**DATASET CONTENT**
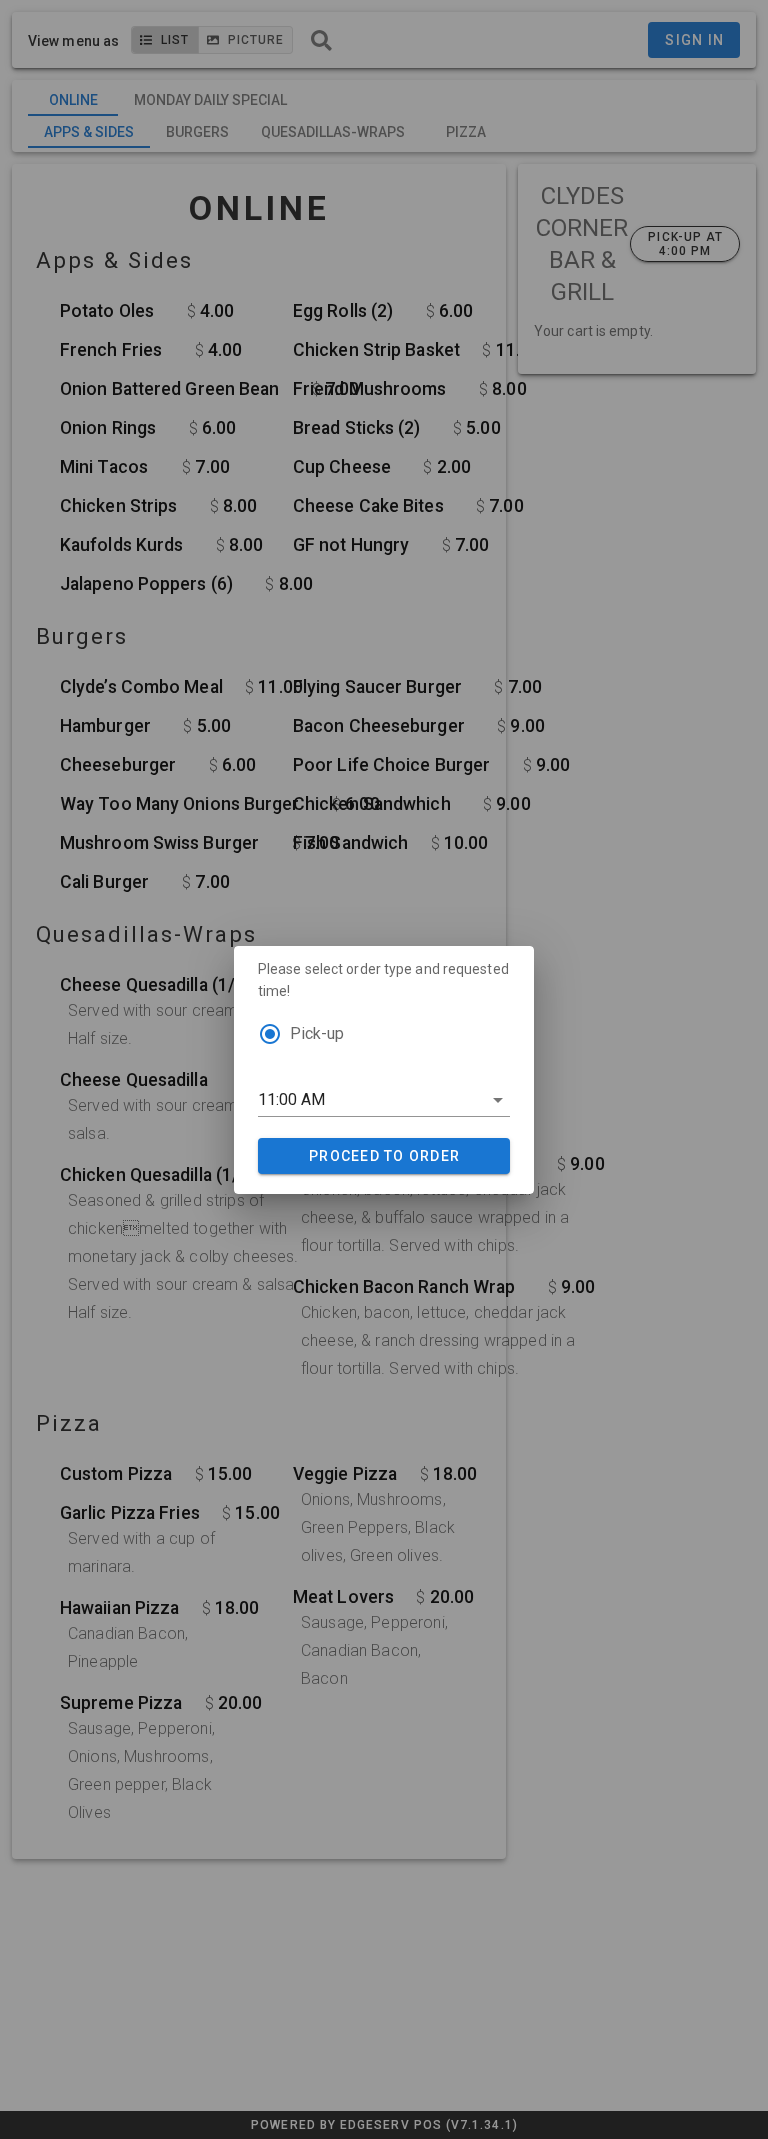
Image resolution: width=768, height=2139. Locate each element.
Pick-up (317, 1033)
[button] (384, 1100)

--

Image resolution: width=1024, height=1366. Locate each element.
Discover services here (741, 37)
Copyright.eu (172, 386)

**TASK ITEM**
Determine how many lines in the entries above hold the string "element", then report that number and nothing further.

**SOLUTION BELOW**
2